Understanding Melatonin and Its Uses
Melatonin is produced naturally by the pineal gland in your brain and controls circadian rhythm. When produced endogenously at insufficient levels—or when your sleep-wake cycle is disrupted by external factors—supplementation becomes necessary.
Common indications for melatonin include:
- Initial insomnia (difficulty falling asleep)
- Jet lag from rapid time-zone changes
- Shift-work sleep disorder
- Sleep disturbances in blind individuals (who lack light cues)
- Beta-blocker-induced insomnia (certain blood pressure medications interfere with melatonin production)
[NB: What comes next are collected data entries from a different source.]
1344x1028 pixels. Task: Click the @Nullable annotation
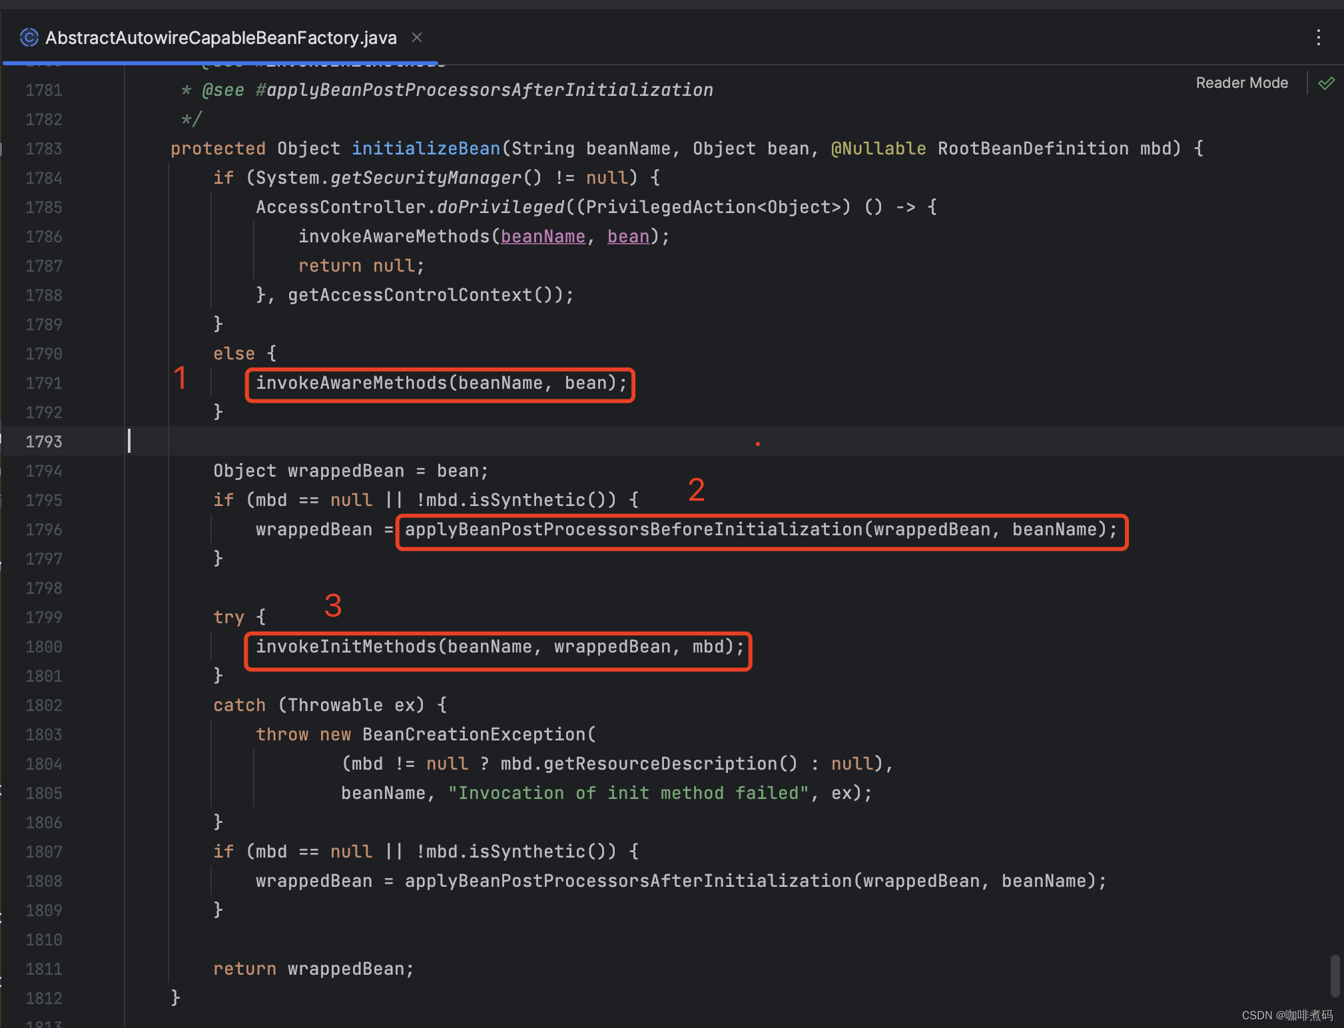click(878, 148)
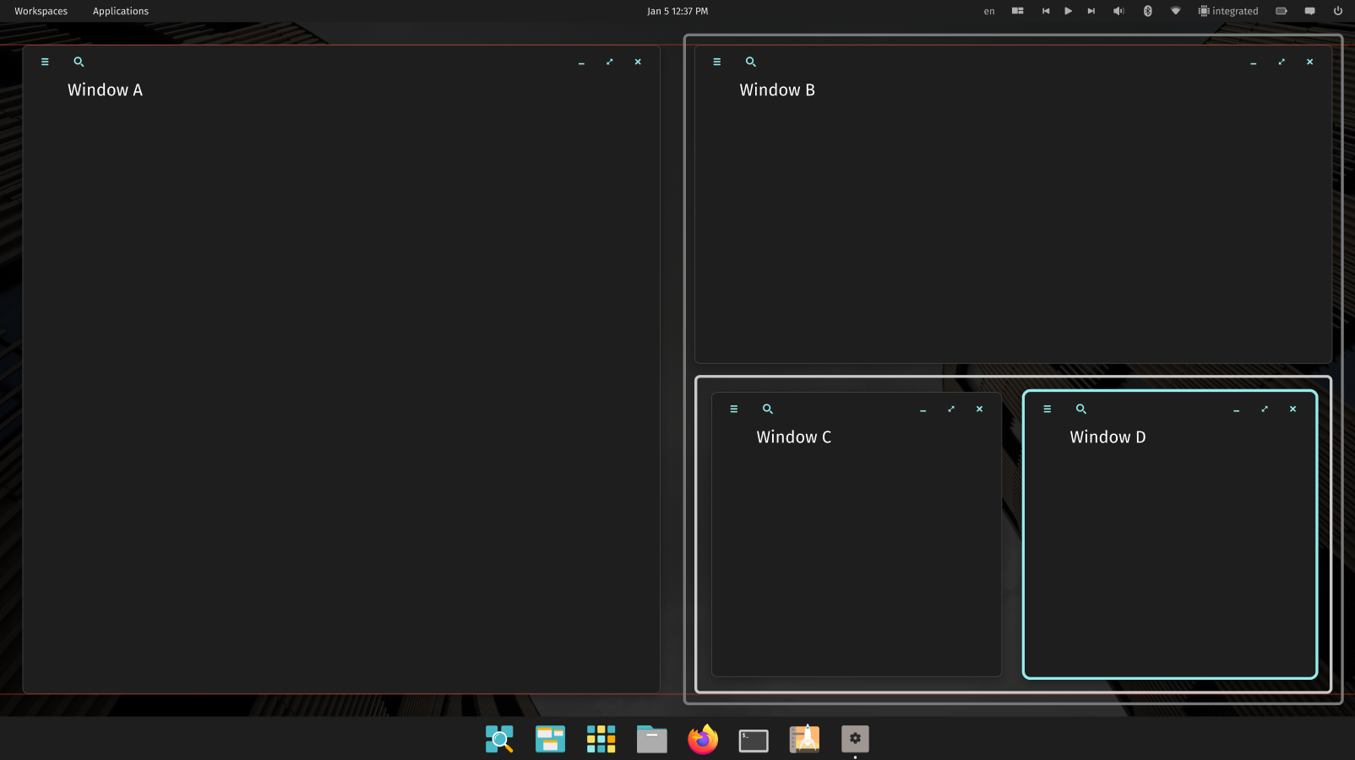Screen dimensions: 1355x760
Task: Click the search icon in Window D
Action: (1080, 409)
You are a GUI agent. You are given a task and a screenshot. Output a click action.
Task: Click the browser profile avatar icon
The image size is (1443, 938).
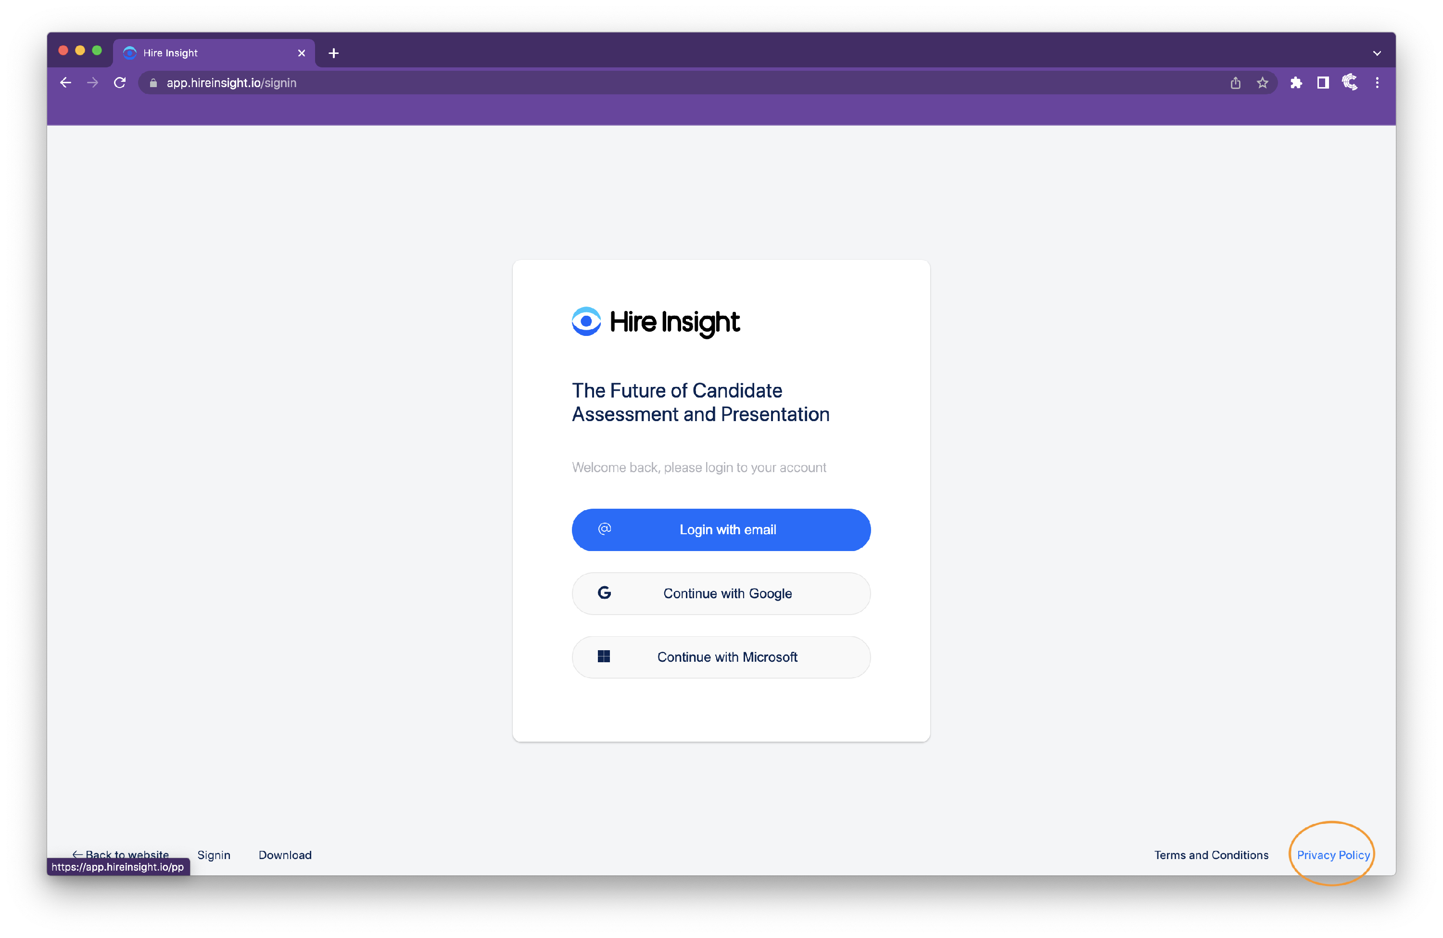pos(1350,83)
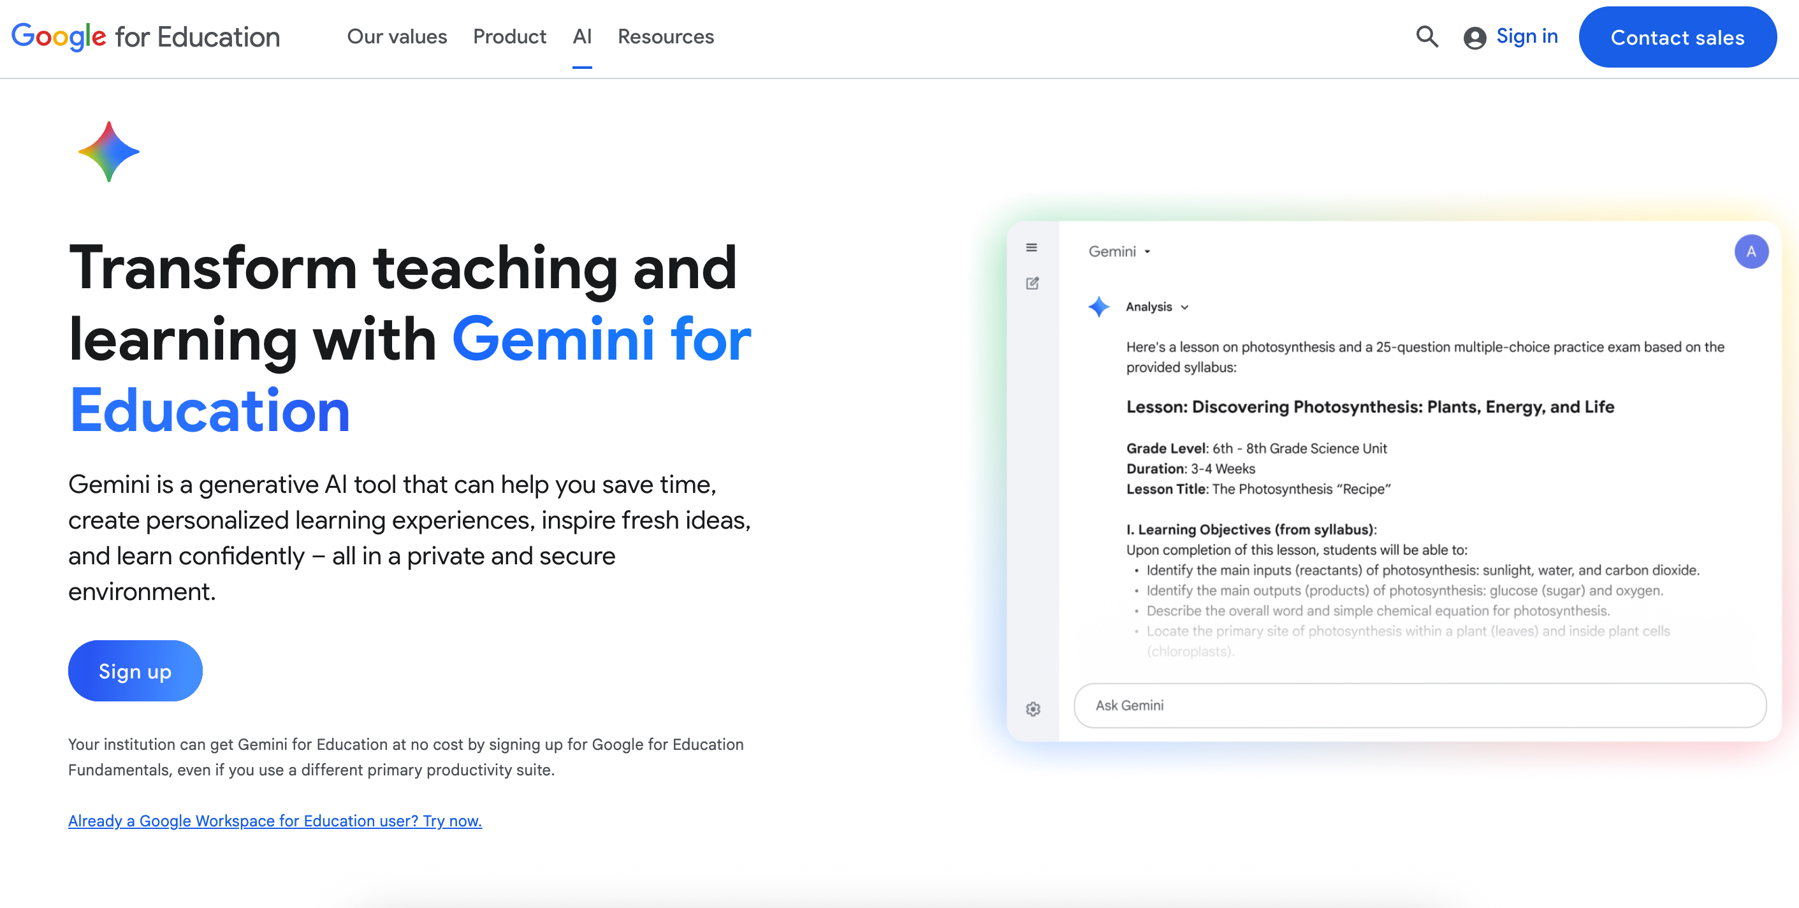Open the hamburger menu in the Gemini panel

point(1032,248)
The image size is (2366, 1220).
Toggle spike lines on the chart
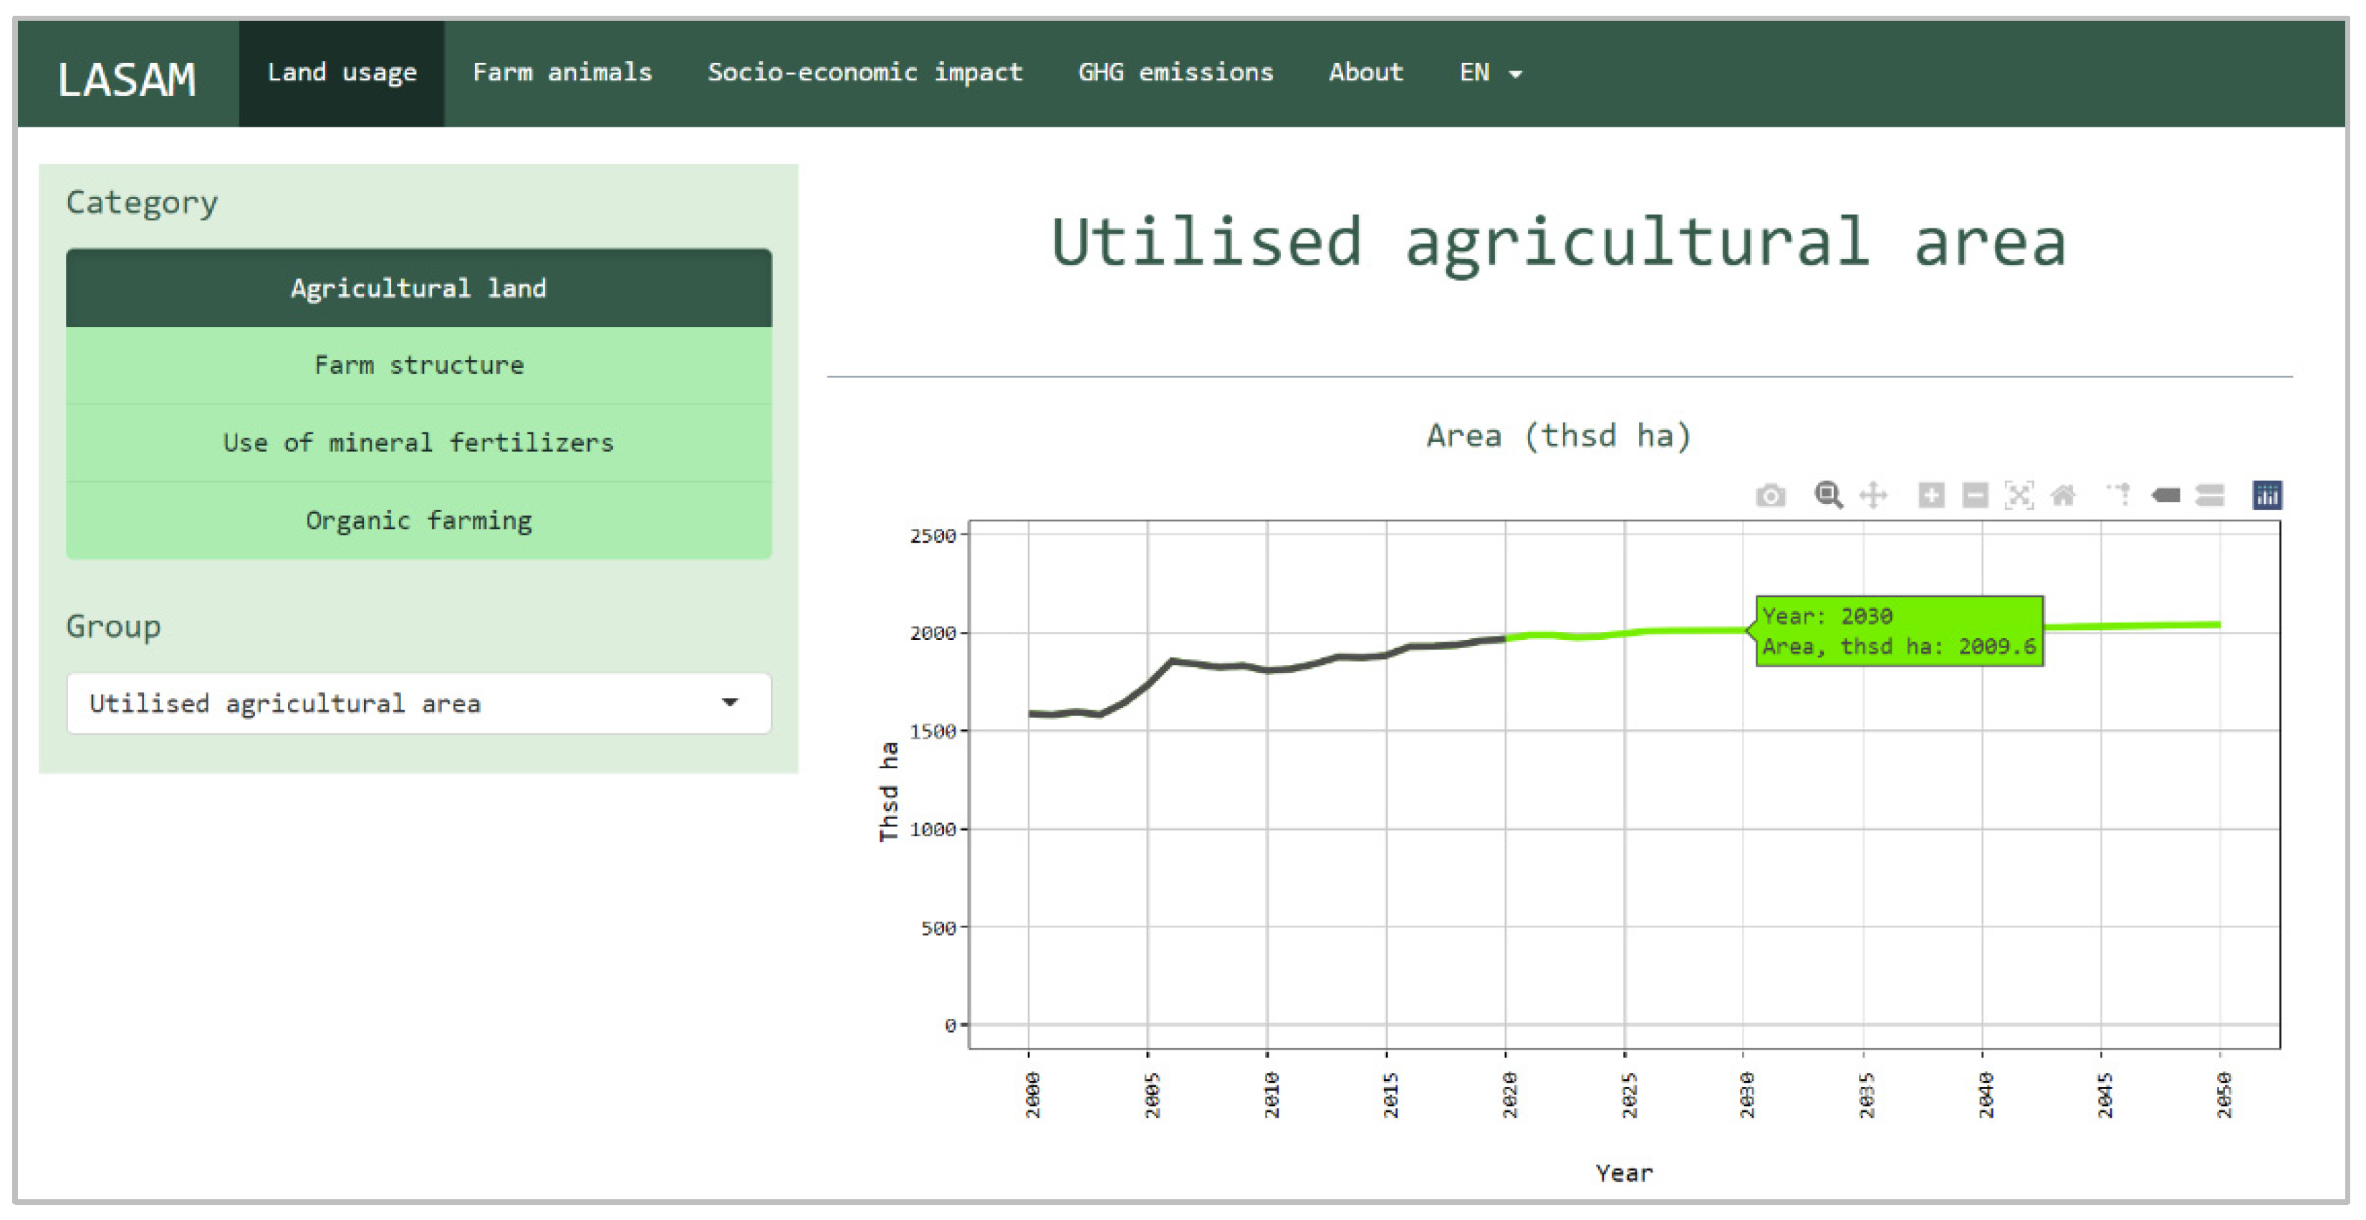[2119, 495]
- Endometriosis-related sleep disruption
Adult doses typically range from 0.3 mg to 10 mg daily, depending on the condition and individual response. Unlike many medications, melatonin dosing is not weight-dependent—the same effective dose works regardless of body mass.
Melatonin Dosage Calculation
To determine the total amount of melatonin required for your treatment period, use the following formula:
Total Melatonin (mg) = Recommended Dose (mg/day) × Treatment Duration (days)
Recommended Dose— The daily melatonin dose specific to your indication, typically between 0.3–10 mgTreatment Duration— The number of consecutive days you will take melatonin
Standard Dosages by Indication
The following doses represent evidence-based recommendations for adults:
- Sleep-onset insomnia: 0.3–5 mg taken 30–60 minutes before bed. Most people start with 0.5–1 mg.
- Jet lag: 2–3 mg taken after your intended bedtime on arrival; use for 2–5 days.
- Shift-work sleep disorder: 2–3 mg taken 30 minutes before your intended sleep period; continue throughout the shift rotation.
- Beta-blocker-induced insomnia: 2.5 mg daily for up to 4 weeks maximum.
- Endometriosis: 10 mg daily for extended periods, under physician supervision.
Always start at the lowest effective dose. If no improvement occurs within 3–5 days, consult your healthcare provider before increasing.
Melatonin for Children
Children may take melatonin under strict medical supervision, though it is not routinely recommended for otherwise healthy children on a daily basis. Pediatric dosing differs significantly from adult protocols.
Typical pediatric guidance includes:
- Initial dose: 0.5–1 mg taken 30–60 minutes before desired sleep time
- Maximum consideration: 3–5 mg daily, depending on age and condition
- Medical consultation is mandatory before starting any child on melatonin
Reinforce good sleep hygiene alongside supplementation: consistent bedtimes, limited screen exposure before sleep, and a dark, cool sleeping environment. Melatonin is most effective when paired with behavioral interventions.
Key Dosing Considerations and Pitfalls
Avoid these common errors when determining your melatonin regimen.
- Weight Does Not Determine Dose — Many assume heavier individuals require higher melatonin doses. This is incorrect. Melatonin dosing is indication-based, not weight-based. A 150 lb and 220 lb adult with the same sleep problem take the same dose.
- Do Not Exceed Maximum Durations — Long-term daily melatonin use can reduce your body's own production. Limit beta-blocker insomnia treatment to 4 weeks maximum. For other indications, reassess with your doctor every 2–3 months.
- Start Low and Titrate Cautiously — Beginning with 0.5–1 mg before jumping to 5–10 mg prevents unnecessary side effects (grogginess, headaches) and cost. Give a dose 3–5 days to work before increasing.
- Account for Form-Specific Content — A 10 mg tablet contains the full dose immediately. Gummies, sprays, and liquid forms may deliver melatonin unevenly. Check product labels; you may need 2–3 gummies to reach your target dose, even if one gummy claims 3 mg.